Kahuku Agricultural Co. v. P. R. Cassiday, Inc.

DISSENTING OPINION OF

NAKAMURA, J.

The majority of this court decides “Appellant was the prevailing party in the action below” and “remandfs the case] to determine the amount of attorney’s fees and costs Appellant should receive.” The facts, in my view, cannot support the ruling; I would affirm the denial of attorney’s fees by the circuit court.

1.

Following a bench trial, the circuit court ruled the appellant was “entitled to be restored to possession of the premises.” Regarding the issues considered in reaching this decision, the court said:

With respect to whether all arable lands are being put to use as per that agreement, I am going to rule at this time that, at this time, there appears to be some justification on the part of the Plaintiff that because of the market conditions and the condition of some of the papayas and other plants that he had after the hurricane and the wind damage that there is, at least as far as the Court’s concerned, an area that he has not been able to put the land in arable use because of the damage and also because of the conditions as far as agriculture and some of the products are concerned. And, again, the Court notes here that the Plaintiff does have quite a bit of investment in the property.
With respect to whether good husbandry is being practiced, again, this all comes down to, I think, a judgmental thing. Everybody has their own ideas. Even the experts do agree that it wouldn’t take much by herbicides, pesticides, and proper pruning and fertilization that the products could be brought back. So I’m going to rule, at this time, there [are] sufficient grounds to hold that... there was at least an excuse for the Plaintiff not to put all the lands in arable *630condition ....

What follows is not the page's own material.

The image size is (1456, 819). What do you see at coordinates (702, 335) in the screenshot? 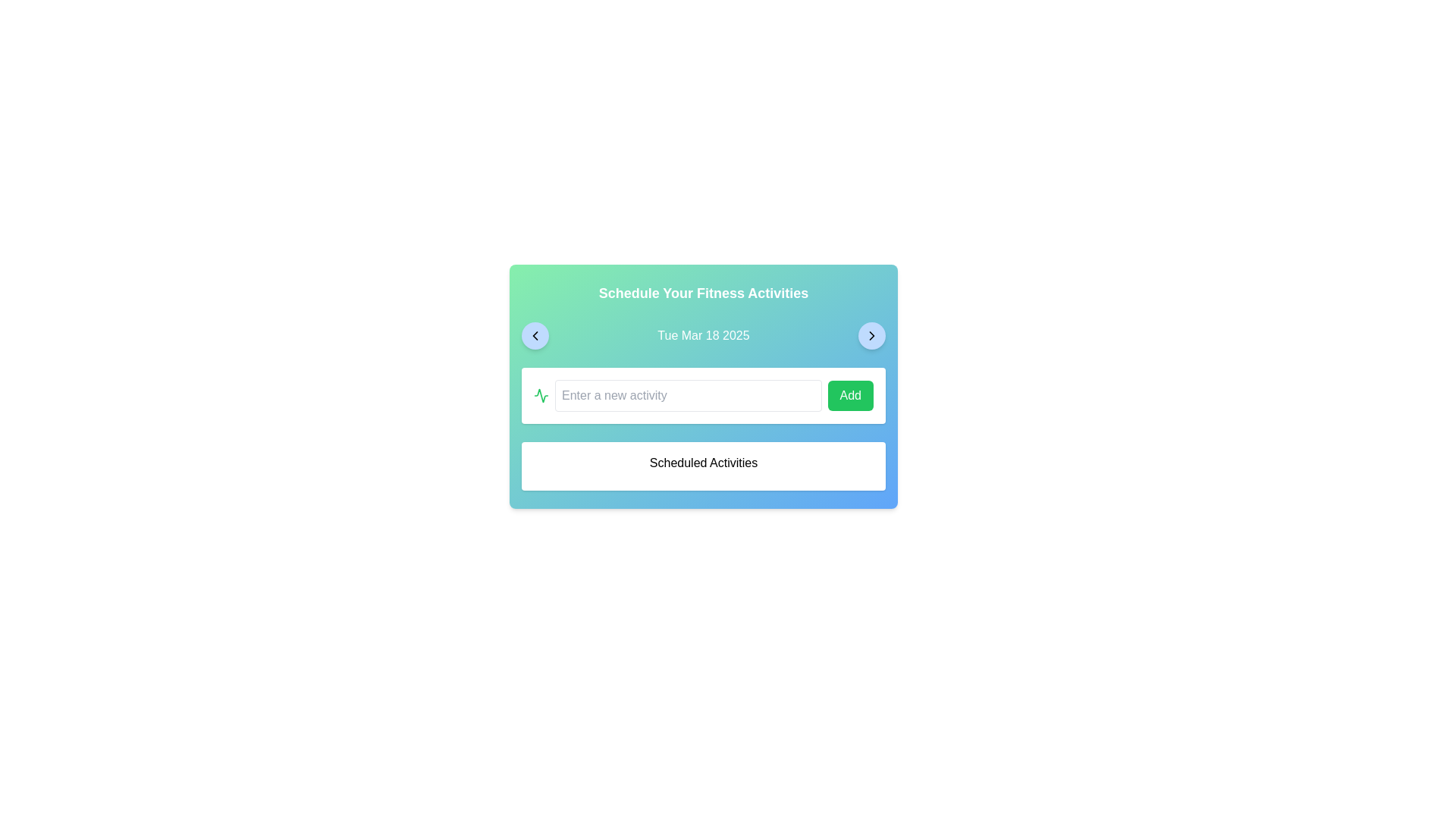
I see `the centered white text label displaying the date 'Tue Mar 18 2025' which is within a gradient-colored background` at bounding box center [702, 335].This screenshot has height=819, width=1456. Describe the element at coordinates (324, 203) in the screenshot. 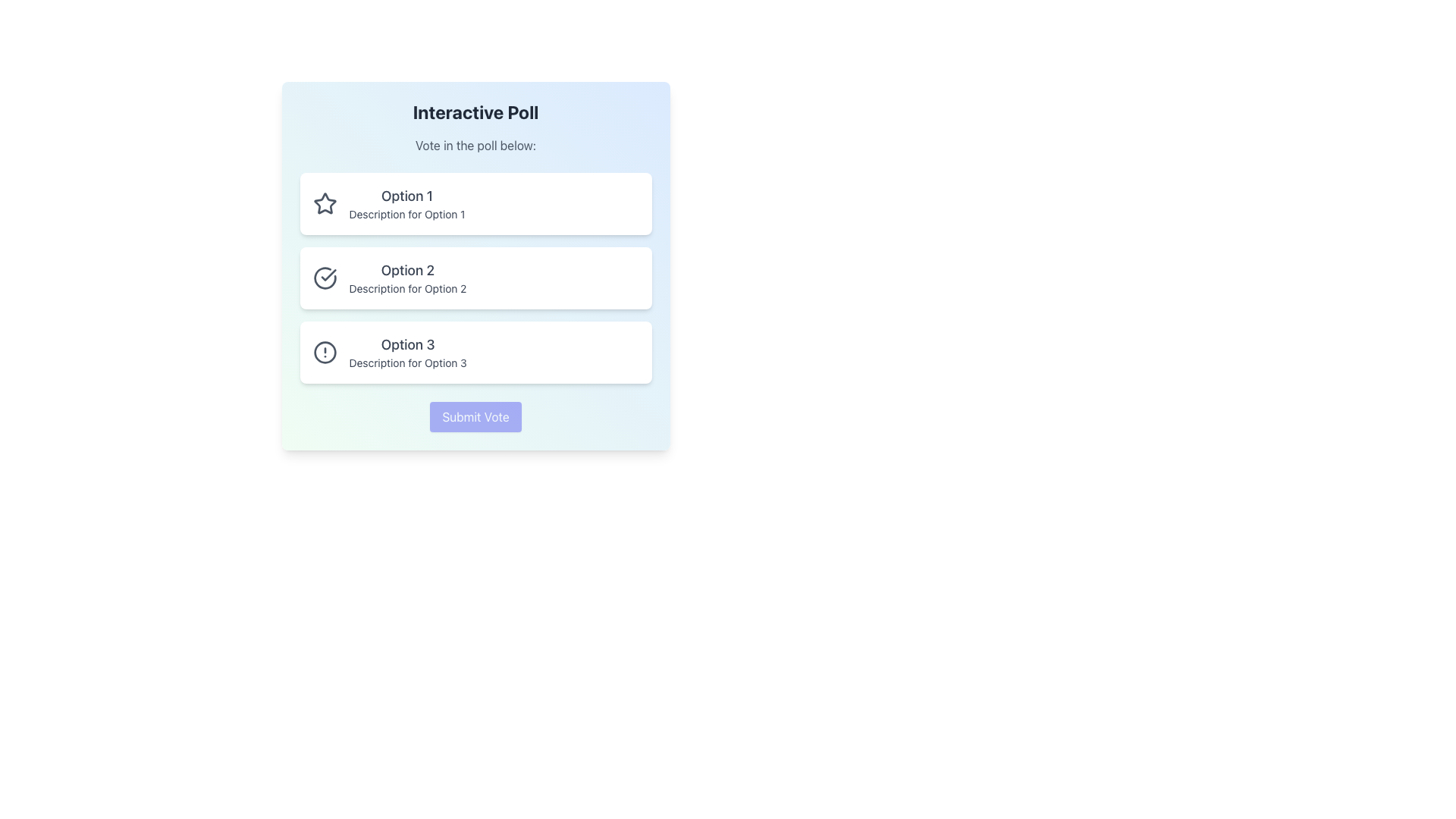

Citing Food Pantry, Ltd. v. Waikiki Business Plaza, Inc., 58 Haw. 606, 575 P.2d 869 (1978), and asserting it was the prevailing party, the appellant moved thereafter for an award of costs and attorney’s fees. The trial court, however, awarded appellant only $95, representing sums paid as filing and service fees. And the court explained why it was limiting the award to these items:

As far as the Court’s concerned, at this time, I’m going to say that the plaintiff can have back its costs, because the defendants did lock out the plaintiff, but I’m going to deny the motion for everything else. I’m really returning the parties back to their original positions. And as I have mentioned, the matter is not terminated at this point. There may be other matters, depending upon what happens in the future, that will concern this lease. So as I see it, it’s an interim type of judgment by the Court and really is a situation that the Court returns the parties as to their agreement in the lease; and, therefore, other than the court costs, I’m going to deny the plaintiffs motion for the other costs and attorney’s fees ....

II.

This court nonetheless “find[s the plaintiff] was the prevailing party in the action.” “Once a prevailing party is determined,” the court holds, “a trial court has no discretion concerning whether or not to award fees.” But “whether there was a wrongful eviction and breach of the lease were questions of fact for the [trier of fact] to decide . . . .” Watson v. Brown, 67 Haw. 252, 258, 686 P.2d 12, 16 (1984). That the trier found the plaintiff breached the lease is implicit in its decision. But since “there was at least an excuse for the Plaintiff not to put all the lands in arable condition,” the trial court chose not to sustain the eviction. It decided instead to “return[] the parties ... to their original positions” as an “interim type of judgment.”

As the majority acknowledges, a finding that there was no prevailing party is implicit in the trial court’s rejection of the plaintiffs plea for attorney’s fees. Given the circumstances, I would have to agree with the trial court that no one prevailed. Lawsuits do not invariably yield prevailing parties — some lawsuits like some football games end in ties. No one prevailed here because the trial court deemed it equitable to excuse for the moment the lessee’s failure to abide by the lease. It was *631then fair also to withhold any award of attorney’s fees.

Yet this court overrules the trial court, presumably because the defendants “engaged in a very serious act of self-help in locking out [the plaintiff].” What is condemned, however, has been expressly approved, for we only recently said a commercial lessor is “legally entitled to exercise its rights under the lease to evict [the lessee] without first bringing a [legal] proceeding.” Watson v. Brown, 67 Haw. at 258, 686 P.2d at 16. Thus I find no reason to fault the trial court.